Required work:
Below is a block of records; please copy all of them exactly.

Available records:

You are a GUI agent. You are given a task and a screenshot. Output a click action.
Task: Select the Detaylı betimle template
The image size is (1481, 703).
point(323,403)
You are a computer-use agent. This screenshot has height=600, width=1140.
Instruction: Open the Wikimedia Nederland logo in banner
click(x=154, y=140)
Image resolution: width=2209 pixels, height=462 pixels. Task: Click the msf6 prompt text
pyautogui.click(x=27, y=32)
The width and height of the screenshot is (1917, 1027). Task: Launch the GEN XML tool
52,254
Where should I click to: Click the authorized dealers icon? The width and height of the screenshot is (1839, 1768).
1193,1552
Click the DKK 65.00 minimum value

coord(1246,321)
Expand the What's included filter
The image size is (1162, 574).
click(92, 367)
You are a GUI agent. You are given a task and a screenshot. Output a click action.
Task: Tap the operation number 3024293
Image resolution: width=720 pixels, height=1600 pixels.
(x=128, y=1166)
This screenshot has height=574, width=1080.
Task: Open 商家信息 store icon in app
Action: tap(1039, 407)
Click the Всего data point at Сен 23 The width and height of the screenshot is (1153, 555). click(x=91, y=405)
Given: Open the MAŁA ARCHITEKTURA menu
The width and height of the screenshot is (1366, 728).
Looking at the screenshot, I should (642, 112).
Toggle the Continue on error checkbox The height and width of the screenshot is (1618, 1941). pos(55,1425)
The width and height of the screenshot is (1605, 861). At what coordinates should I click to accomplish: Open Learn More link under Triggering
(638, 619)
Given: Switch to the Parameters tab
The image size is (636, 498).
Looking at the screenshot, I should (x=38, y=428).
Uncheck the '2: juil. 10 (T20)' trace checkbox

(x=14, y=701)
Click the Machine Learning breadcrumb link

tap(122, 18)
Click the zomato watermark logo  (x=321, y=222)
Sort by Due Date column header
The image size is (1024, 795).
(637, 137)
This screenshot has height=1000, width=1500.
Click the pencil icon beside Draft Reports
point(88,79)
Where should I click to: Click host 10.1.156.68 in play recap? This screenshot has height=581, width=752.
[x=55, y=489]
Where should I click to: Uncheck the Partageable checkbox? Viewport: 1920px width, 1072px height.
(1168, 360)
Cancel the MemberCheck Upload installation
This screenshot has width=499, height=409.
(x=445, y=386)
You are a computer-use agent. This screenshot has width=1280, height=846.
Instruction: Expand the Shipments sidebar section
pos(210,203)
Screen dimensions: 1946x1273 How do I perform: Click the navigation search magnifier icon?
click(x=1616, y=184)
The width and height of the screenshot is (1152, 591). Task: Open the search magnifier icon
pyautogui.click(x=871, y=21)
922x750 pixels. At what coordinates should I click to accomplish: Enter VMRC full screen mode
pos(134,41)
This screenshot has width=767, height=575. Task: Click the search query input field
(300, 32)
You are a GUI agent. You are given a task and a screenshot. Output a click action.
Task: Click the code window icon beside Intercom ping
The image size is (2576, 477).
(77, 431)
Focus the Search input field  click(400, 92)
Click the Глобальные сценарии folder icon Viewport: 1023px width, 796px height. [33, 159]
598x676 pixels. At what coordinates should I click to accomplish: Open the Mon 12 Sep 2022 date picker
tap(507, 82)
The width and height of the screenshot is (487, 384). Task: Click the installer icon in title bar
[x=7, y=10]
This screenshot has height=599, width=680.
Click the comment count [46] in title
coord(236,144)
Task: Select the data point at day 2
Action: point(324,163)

Completed task:
You are a GUI agent. You are given a task and a screenshot. Output a click action.
Task: Select the Detaylı betimle template
The image size is (1481, 703).
point(323,403)
You are a computer-use agent. This screenshot has height=600, width=1140.
Instruction: Open the Wikimedia Nederland logo in banner
click(x=154, y=140)
Image resolution: width=2209 pixels, height=462 pixels. Task: Click the msf6 prompt text
pyautogui.click(x=27, y=32)
The width and height of the screenshot is (1917, 1027). Task: Launch the GEN XML tool
52,254
Where should I click to: Click the authorized dealers icon? The width and height of the screenshot is (1839, 1768).
1193,1552
Click the DKK 65.00 minimum value

coord(1246,321)
Expand the What's included filter
The image size is (1162, 574).
click(92, 367)
You are a GUI agent. You are given a task and a screenshot. Output a click action.
Task: Tap the operation number 3024293
Image resolution: width=720 pixels, height=1600 pixels.
(x=128, y=1166)
This screenshot has height=574, width=1080.
Task: Open 商家信息 store icon in app
Action: tap(1039, 407)
Click the Всего data point at Сен 23 The width and height of the screenshot is (1153, 555). click(x=91, y=405)
Given: Open the MAŁA ARCHITEKTURA menu
The width and height of the screenshot is (1366, 728).
Looking at the screenshot, I should (642, 112).
Toggle the Continue on error checkbox The height and width of the screenshot is (1618, 1941). pos(55,1425)
The width and height of the screenshot is (1605, 861). At what coordinates should I click to accomplish: Open Learn More link under Triggering
(638, 619)
Given: Switch to the Parameters tab
The image size is (636, 498).
Looking at the screenshot, I should (x=38, y=428).
Uncheck the '2: juil. 10 (T20)' trace checkbox

(x=14, y=701)
Click the Machine Learning breadcrumb link

tap(122, 18)
Click the zomato watermark logo  (x=321, y=222)
Sort by Due Date column header
The image size is (1024, 795).
(637, 137)
This screenshot has height=1000, width=1500.
Click the pencil icon beside Draft Reports
point(88,79)
Where should I click to: Click host 10.1.156.68 in play recap? This screenshot has height=581, width=752.
[x=55, y=489]
Where should I click to: Uncheck the Partageable checkbox? Viewport: 1920px width, 1072px height.
(1168, 360)
Cancel the MemberCheck Upload installation
This screenshot has width=499, height=409.
(x=445, y=386)
You are a computer-use agent. This screenshot has width=1280, height=846.
Instruction: Expand the Shipments sidebar section
pos(210,203)
Screen dimensions: 1946x1273 How do I perform: Click the navigation search magnifier icon?
click(x=1616, y=184)
The width and height of the screenshot is (1152, 591). Task: Open the search magnifier icon
pyautogui.click(x=871, y=21)
922x750 pixels. At what coordinates should I click to accomplish: Enter VMRC full screen mode
pos(134,41)
This screenshot has width=767, height=575. Task: Click the search query input field
(300, 32)
You are a GUI agent. You are given a task and a screenshot. Output a click action.
Task: Click the code window icon beside Intercom ping
The image size is (2576, 477).
(77, 431)
Focus the Search input field  click(400, 92)
Click the Глобальные сценарии folder icon Viewport: 1023px width, 796px height. [33, 159]
598x676 pixels. At what coordinates should I click to accomplish: Open the Mon 12 Sep 2022 date picker
tap(507, 82)
The width and height of the screenshot is (487, 384). Task: Click the installer icon in title bar
[x=7, y=10]
This screenshot has height=599, width=680.
Click the comment count [46] in title
coord(236,144)
Task: Select the data point at day 2
Action: point(324,163)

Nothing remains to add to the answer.